33 The factors that in combination indicate that the Applicant might not represent a risk to children are these: first, there no is history of any re-offending since 1995; second, the Applicant demonstrates insight and remorse; third, he has received treatment over an extended period which all experts agree to date has been successful.
34 Against this, it must be acknowledged that this is not a case of a one-off offence, which can be put down to uncharacteristic behaviour brought on by a momentary lack of impulse control. The Applicant was attracted to children for a period of nearly 20 years. It is against that background, and taking into account the severity of the index offence, that the assessment of future risk must be made. In making that assessment, I must also take account of Dr Allnutt’s opinion that if the Applicant’s life were to change for the worse he may once again find himself in a position where he became attracted consciously or otherwise to young girls.
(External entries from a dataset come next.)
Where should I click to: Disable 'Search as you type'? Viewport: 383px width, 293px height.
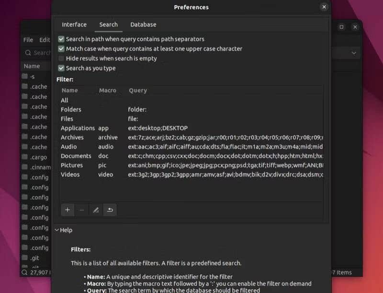click(x=61, y=68)
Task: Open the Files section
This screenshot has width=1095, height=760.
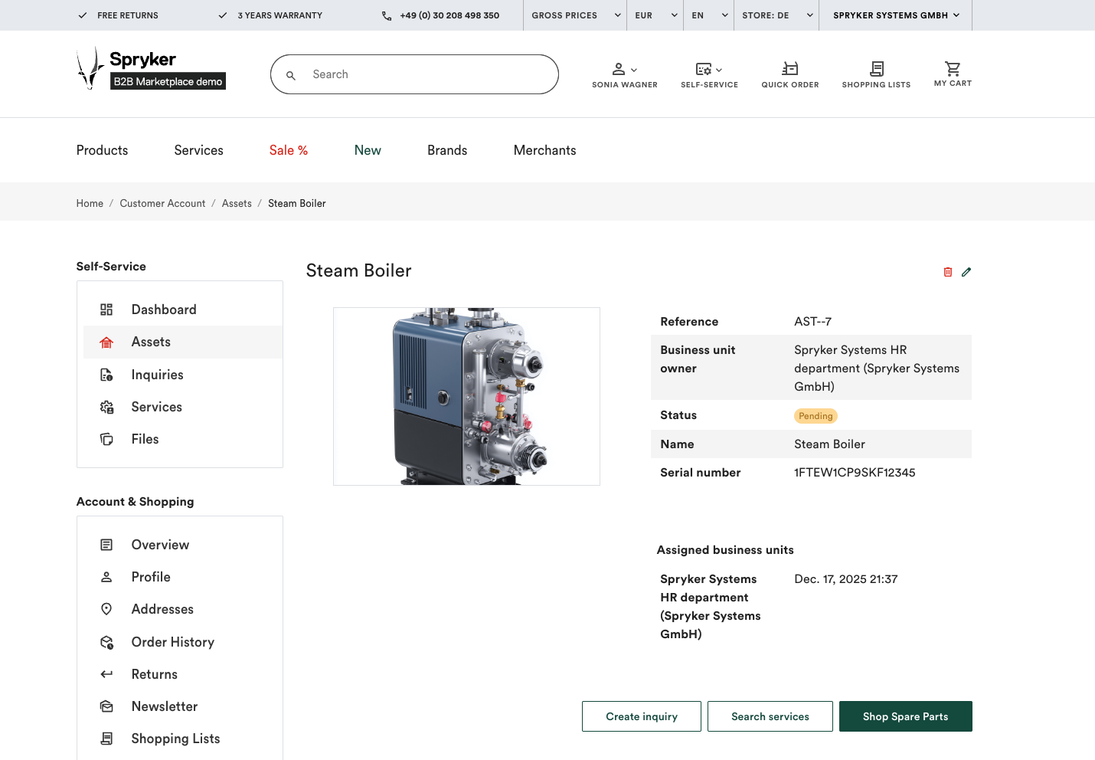Action: 145,439
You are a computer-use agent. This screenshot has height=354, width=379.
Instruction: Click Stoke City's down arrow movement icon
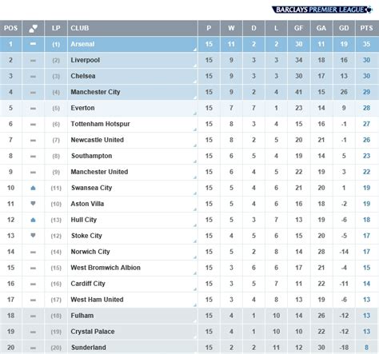33,236
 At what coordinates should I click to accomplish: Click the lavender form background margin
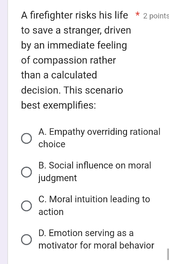(x=4, y=132)
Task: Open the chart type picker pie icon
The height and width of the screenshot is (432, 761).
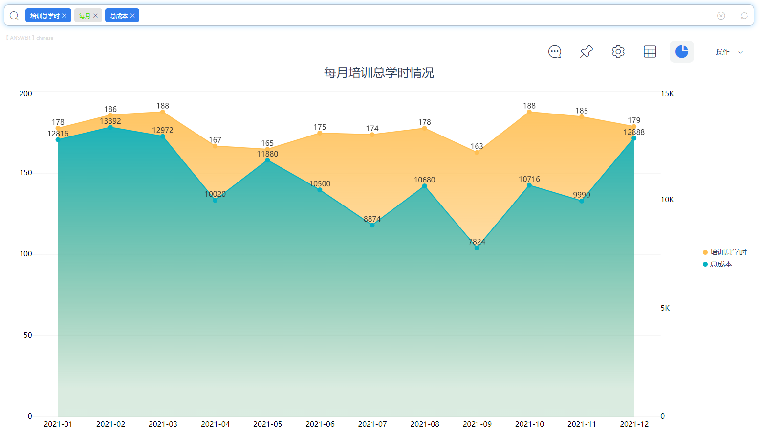Action: click(681, 51)
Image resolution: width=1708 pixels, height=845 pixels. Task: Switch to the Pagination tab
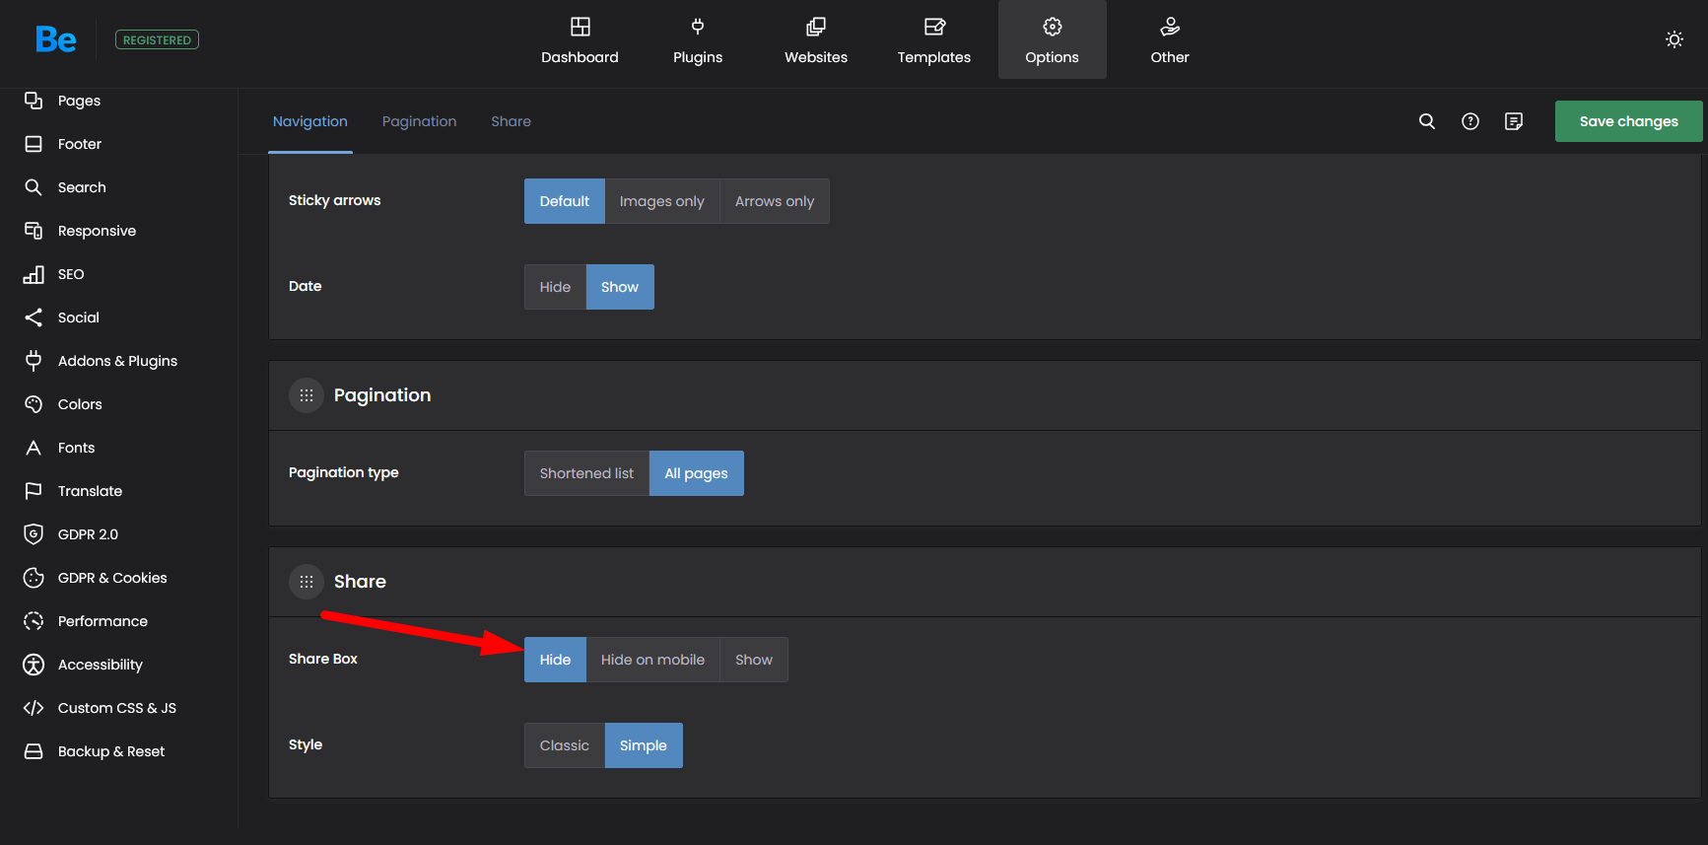419,121
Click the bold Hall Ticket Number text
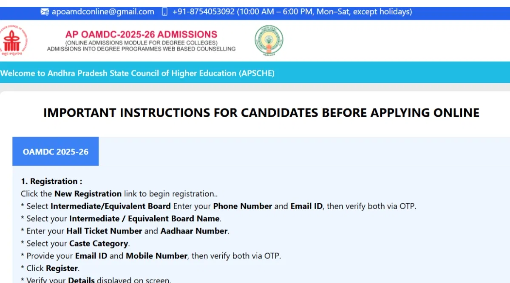Image resolution: width=510 pixels, height=283 pixels. 104,231
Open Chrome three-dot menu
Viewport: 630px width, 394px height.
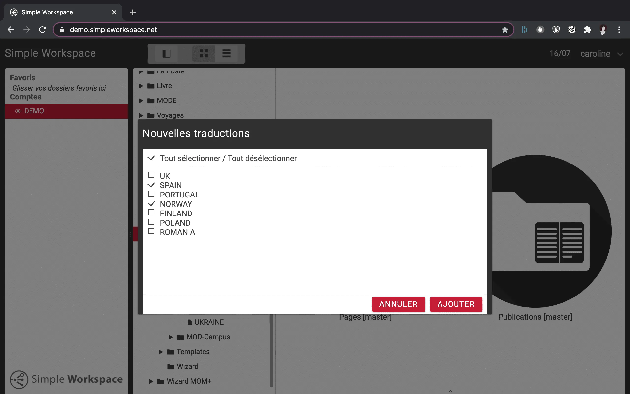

35 On the material before me, I cannot be reasonably satisfied that the Applicant would not present a risk to children in any circumstances and I therefore decline to grant an unconditional declaration under s 9(1). Having made that finding, I must now consider whether it is possible to impose conditions in order to lift the Applicant over the risk threshold. The Applicant has indicated that his sole interest in obtaining a declaration under the Child Protection Act was to allow him to return to work as a teacher at TAFE.
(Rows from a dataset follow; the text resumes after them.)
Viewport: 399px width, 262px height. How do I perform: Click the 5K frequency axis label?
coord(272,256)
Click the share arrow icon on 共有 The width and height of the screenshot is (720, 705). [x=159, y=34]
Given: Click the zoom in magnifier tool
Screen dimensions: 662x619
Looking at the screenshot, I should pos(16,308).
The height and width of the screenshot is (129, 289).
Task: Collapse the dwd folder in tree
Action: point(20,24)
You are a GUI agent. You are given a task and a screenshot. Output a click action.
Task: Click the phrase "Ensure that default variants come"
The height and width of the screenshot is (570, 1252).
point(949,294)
36 The Applicant has not put forward any proposed conditions which would allow that assessment to be made. This is not intended as a criticism. He represented himself throughout these proceedings a task he clearly found to be difficult. He has indicated he would be willing to submit to appropriate conditions. The Respondent has requested to be heard on the question of suitable conditions.
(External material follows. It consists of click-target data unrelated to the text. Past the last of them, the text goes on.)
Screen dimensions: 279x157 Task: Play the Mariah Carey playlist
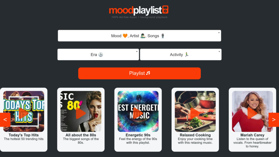pyautogui.click(x=252, y=113)
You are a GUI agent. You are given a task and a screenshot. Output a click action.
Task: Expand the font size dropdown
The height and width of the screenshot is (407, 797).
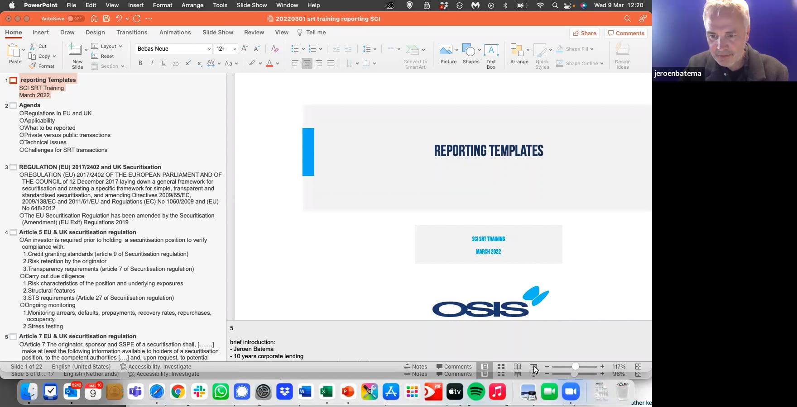coord(235,49)
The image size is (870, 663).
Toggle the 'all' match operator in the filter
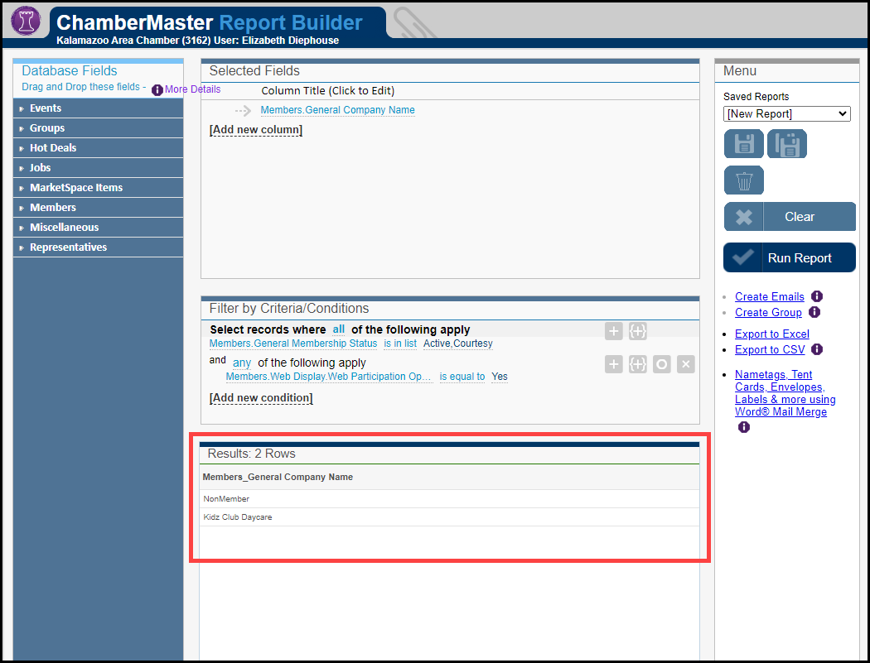[339, 329]
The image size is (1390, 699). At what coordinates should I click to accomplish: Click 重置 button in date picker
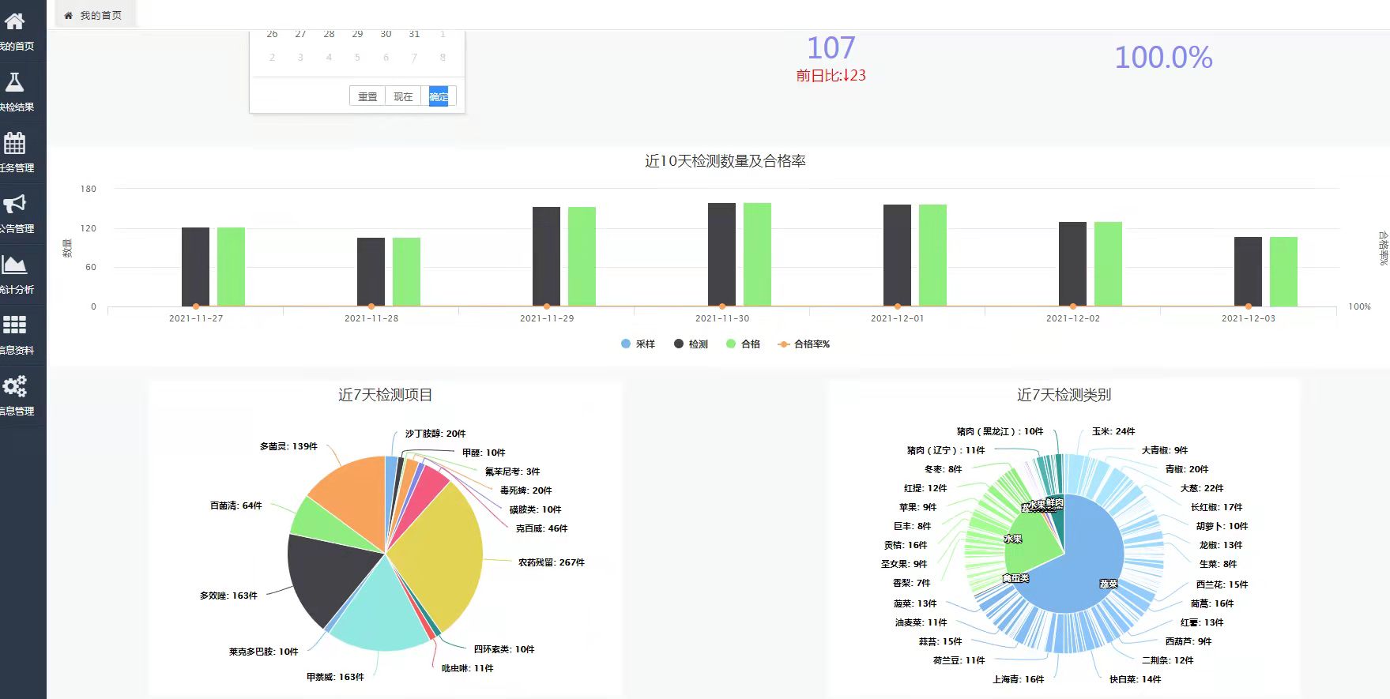click(367, 96)
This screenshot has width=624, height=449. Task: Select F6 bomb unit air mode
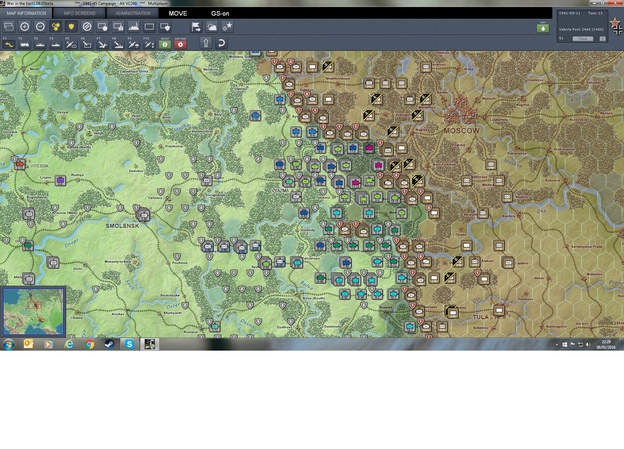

37 Dr Allnutt has proposed a risk management plan, which in my view provides a useful starting point for considering the issue of conditions. It would be inappropriate at this stage to pre-judge what, if any conditions might be formulated, however in fairness I should signal my preliminary view that if I were to grant a declaration under s 9(1), reasonably restrictive conditions under s 9(9) would be required. They would include that the Applicant be barred from working with girls under the age of 18. It may be that ultimately such order would be of little practical use to the Applicant. Whether the Applicant wishes to continue with his application in these circumstances is a matter for him. It is open to him to contact the Tribunal and advise if he does not wish me to proceed to consider the issue of conditions.
38 Accordingly, the matter will be set down for a further hearing to hear submissions on the appropriateness of the conditions proposed by Dr Allnutt and or any other conditions that the parties might propose. It is open to the parties to put on written submissions.
Directions
1. The matter to be set down for a further half-day hearing at a date to be fixed by the Registrar to hear submissions from the parties on the issue of conditions.
2. The parties may elect to put on written submissions on the issue of conditions. Such submissions are to be filed and exchanged no later than 7 days before that hearing.